··· TEXTO PARA LEER ···
Asimismo, el exceso de demanda incentivada puede derivar en presiones inflacionarias que terminen por devorar los beneficios que se pretendían generar. Si la demanda de bienes y servicios crece con mucha más rapidez que la capacidad real de las empresas para producirlos o importarlos, los precios tienden a subir de forma generalizada. Esta dinámica es especialmente peligrosa porque actúa como un impuesto silencioso que reduce la capacidad de compra de la población, afectando con mayor dureza a quienes tienen ingresos fijos o menores ahorros. En última instancia, una inflación descontrolada puede anular el crecimiento real, dejando a la economía en una posición de mayor fragilidad que al inicio del ciclo expansivo.

Otro factor analítico relevante es el fenómeno conocido como el efecto de expulsión. Para poder financiar un gasto público ambicioso, el gobierno debe acudir a los mercados de capitales, compitiendo directamente con el sector privado por los recursos disponibles. Esta competencia suele presionar las tasas de interés hacia arriba, elevando el costo del crédito tanto para las empresas que desean invertir como para las familias que buscan adquirir una vivienda. Al encarecerse el financiamiento, la inversión privada tiende a disminuir, lo que frena la innovación y la creación de puestos de trabajo de alto valor añadido. El resultado es una paradoja donde el gasto del gobierno, diseñado para ayudar, termina limitando las posibilidades de crecimiento del sector productivo independiente.
··· ÍTEMS LISTADOS ···
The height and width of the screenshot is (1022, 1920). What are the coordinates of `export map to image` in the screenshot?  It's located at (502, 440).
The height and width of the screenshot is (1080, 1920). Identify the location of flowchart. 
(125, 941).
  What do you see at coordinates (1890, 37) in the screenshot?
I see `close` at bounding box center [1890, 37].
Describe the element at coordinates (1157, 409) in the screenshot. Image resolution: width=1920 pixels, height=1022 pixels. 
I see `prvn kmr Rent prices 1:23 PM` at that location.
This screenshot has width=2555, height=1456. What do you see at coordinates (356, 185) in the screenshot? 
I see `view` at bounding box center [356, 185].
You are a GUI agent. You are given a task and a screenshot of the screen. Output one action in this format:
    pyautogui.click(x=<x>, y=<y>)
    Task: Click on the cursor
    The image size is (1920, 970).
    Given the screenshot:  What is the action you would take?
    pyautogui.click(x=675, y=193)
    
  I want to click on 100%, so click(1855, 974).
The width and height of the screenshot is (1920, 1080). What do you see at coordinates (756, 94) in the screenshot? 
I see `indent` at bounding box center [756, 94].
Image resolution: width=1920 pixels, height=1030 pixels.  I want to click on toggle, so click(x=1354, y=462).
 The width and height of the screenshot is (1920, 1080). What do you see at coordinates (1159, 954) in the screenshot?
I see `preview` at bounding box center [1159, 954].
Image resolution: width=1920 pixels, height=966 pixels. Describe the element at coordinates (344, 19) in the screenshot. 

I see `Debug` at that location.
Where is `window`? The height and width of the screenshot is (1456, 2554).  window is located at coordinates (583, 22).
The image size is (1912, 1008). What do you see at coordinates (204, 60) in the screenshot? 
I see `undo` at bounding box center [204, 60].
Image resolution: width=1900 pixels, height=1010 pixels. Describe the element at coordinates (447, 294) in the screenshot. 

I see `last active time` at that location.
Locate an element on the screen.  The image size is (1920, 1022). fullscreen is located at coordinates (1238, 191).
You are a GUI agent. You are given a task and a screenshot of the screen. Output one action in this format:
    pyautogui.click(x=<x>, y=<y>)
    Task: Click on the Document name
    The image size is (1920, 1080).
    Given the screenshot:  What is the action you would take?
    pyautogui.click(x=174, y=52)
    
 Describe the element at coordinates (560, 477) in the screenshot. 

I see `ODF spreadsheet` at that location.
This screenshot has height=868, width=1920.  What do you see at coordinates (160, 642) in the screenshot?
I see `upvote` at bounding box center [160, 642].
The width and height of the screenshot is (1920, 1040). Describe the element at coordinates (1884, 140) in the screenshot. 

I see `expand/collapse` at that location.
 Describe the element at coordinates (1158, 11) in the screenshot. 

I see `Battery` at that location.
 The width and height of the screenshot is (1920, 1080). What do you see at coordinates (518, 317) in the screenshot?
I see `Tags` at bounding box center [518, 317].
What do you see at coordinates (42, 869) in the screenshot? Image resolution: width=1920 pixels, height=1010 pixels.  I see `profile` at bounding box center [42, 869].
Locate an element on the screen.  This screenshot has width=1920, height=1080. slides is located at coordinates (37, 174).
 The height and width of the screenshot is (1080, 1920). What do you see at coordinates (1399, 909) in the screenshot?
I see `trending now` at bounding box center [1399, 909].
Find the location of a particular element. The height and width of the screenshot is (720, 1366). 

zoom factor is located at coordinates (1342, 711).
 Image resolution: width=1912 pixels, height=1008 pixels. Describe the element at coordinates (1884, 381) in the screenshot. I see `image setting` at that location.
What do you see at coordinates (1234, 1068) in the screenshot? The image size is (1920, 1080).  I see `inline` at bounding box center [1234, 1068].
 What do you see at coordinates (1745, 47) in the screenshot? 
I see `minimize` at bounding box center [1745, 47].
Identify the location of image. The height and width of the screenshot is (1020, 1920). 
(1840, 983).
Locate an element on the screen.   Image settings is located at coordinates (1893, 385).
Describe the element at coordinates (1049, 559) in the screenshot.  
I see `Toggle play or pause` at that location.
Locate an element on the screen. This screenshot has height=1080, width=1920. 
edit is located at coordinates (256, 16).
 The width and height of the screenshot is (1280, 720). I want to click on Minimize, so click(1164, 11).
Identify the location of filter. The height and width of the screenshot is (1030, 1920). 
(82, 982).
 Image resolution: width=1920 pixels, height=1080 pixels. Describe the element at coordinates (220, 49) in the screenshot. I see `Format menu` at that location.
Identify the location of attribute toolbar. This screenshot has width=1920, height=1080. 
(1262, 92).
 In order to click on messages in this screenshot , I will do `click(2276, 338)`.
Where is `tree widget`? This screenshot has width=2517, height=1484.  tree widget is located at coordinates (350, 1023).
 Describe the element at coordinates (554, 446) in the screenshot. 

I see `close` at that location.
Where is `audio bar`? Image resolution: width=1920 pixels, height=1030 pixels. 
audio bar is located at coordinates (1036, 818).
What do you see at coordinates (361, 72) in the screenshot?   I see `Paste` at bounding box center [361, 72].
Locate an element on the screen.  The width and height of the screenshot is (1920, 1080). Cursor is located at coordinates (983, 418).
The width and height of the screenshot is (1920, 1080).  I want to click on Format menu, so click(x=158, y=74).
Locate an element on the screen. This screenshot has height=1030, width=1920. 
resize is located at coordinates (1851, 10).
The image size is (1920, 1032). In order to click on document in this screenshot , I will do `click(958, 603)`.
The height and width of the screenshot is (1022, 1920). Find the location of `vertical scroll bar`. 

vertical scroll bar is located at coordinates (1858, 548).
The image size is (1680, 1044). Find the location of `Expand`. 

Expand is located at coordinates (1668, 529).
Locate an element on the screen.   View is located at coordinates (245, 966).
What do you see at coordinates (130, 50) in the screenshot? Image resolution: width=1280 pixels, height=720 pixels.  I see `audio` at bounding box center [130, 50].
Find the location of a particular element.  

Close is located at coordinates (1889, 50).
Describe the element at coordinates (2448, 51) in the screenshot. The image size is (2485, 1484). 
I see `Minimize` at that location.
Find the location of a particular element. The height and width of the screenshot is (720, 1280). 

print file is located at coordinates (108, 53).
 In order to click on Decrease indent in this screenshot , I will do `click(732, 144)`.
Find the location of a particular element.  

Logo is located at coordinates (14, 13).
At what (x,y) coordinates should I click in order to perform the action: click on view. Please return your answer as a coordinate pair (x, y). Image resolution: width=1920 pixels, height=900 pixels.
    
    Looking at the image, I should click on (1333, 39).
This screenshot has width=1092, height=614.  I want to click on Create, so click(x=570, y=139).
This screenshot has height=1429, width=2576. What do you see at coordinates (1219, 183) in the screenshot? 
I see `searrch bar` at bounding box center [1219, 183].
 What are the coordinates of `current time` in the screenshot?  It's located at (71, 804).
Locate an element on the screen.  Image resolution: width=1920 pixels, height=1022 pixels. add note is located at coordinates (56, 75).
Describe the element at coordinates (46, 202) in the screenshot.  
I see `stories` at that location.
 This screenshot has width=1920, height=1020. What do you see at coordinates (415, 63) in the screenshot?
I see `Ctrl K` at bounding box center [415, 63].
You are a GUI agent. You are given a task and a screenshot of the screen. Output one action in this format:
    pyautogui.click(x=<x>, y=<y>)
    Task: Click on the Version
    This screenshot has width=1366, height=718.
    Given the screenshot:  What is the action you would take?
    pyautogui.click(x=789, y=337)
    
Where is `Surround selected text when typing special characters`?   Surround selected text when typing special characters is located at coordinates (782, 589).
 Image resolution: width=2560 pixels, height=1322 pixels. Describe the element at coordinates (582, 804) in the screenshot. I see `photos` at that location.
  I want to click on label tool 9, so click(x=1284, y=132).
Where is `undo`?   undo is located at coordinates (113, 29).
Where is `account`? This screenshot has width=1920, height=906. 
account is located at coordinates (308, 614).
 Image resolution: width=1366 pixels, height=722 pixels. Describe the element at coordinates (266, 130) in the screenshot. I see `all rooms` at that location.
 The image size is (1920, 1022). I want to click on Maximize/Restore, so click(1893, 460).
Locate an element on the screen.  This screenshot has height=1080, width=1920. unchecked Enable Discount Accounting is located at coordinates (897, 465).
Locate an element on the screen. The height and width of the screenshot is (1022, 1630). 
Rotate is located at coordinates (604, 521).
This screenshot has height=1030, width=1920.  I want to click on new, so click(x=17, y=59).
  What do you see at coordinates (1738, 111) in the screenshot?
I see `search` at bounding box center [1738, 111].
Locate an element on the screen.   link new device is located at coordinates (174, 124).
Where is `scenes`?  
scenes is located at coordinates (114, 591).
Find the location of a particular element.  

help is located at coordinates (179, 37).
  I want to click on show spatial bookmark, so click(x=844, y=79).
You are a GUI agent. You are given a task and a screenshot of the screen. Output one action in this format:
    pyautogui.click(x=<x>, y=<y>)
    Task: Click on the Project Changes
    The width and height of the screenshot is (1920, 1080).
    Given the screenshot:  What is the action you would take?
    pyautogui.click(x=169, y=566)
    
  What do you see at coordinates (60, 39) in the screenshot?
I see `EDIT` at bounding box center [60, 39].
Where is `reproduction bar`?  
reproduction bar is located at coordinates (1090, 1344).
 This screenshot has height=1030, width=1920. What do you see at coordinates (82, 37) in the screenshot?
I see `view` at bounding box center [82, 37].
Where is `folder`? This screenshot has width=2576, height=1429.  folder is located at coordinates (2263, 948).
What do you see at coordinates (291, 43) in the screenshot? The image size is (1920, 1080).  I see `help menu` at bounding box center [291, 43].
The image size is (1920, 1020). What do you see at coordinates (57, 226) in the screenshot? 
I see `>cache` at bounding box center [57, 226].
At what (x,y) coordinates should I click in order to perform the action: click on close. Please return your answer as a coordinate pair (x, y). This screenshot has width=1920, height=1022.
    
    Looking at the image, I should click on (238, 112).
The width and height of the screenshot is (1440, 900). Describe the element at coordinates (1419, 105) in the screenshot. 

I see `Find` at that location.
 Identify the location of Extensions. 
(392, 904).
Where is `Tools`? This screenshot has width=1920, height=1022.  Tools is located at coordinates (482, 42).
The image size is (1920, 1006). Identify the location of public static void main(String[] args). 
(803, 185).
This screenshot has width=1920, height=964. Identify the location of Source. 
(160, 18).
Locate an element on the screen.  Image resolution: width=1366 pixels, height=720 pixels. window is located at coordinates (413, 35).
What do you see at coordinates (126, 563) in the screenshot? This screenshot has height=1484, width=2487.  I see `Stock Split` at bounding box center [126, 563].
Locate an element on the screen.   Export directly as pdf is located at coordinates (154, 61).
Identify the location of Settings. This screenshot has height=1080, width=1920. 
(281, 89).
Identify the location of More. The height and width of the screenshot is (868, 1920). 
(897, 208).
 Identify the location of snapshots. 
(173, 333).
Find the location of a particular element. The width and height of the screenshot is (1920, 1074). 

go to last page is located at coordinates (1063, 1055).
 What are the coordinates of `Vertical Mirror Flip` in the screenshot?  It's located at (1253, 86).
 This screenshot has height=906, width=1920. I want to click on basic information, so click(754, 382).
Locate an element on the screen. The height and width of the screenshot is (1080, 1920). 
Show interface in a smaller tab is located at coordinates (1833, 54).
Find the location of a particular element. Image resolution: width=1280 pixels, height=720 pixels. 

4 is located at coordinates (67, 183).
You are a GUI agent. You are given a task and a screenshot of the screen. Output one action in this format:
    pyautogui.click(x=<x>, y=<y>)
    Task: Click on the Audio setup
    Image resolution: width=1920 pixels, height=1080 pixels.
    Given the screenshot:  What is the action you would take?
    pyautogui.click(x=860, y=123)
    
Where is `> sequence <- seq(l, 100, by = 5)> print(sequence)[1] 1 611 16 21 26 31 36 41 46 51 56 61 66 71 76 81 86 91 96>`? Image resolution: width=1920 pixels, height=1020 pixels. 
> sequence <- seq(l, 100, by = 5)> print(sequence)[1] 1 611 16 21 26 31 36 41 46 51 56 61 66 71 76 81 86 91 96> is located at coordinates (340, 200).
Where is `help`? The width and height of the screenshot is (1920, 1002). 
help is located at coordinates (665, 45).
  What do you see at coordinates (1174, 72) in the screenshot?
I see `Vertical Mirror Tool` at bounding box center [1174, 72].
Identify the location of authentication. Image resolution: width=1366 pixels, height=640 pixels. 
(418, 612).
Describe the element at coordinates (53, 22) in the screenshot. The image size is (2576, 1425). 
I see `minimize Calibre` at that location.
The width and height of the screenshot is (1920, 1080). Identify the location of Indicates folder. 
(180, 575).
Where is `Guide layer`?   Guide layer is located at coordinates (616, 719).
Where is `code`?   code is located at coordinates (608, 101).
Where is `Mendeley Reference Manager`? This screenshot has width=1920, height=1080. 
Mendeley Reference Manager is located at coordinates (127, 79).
···
ACTIVIDAD A:
Responde estas preguntas sobre el texto acerca del gasto público y la inflación:
(i) ¿A quiénes afecta con mayor dureza la inflación?
(ii) ¿Qué nombre recibe el fenómeno presentado como otro factor analítico relevante?
(iii) ¿Qué tiende a ocurrirle a la inversión privada cuando se encarece el financiamiento?
ACTIVIDAD B: Reproduce sin cambios el fragmento del texto acerca del gasto público y la inflación que comienza con las palabras "Otro factor analítico" y termina con "sector productivo independiente.".

SOLUCIÓN ESCRITA A:
(i) A quienes tienen ingresos fijos o menores ahorros.
(ii) Efecto de expulsión.
(iii) Tiende a disminuir.

SOLUCIÓN ESCRITA B:
Otro factor analítico relevante es el fenómeno conocido como el efecto de expulsión. Para poder financiar un gasto público ambicioso, el gobierno debe acudir a los mercados de capitales, compitiendo directamente con el sector privado por los recursos disponibles. Esta competencia suele presionar las tasas de interés hacia arriba, elevando el costo del crédito tanto para las empresas que desean invertir como para las familias que buscan adquirir una vivienda. Al encarecerse el financiamiento, la inversión privada tiende a disminuir, lo que frena la innovación y la creación de puestos de trabajo de alto valor añadido. El resultado es una paradoja donde el gasto del gobierno, diseñado para ayudar, termina limitando las posibilidades de crecimiento del sector productivo independiente.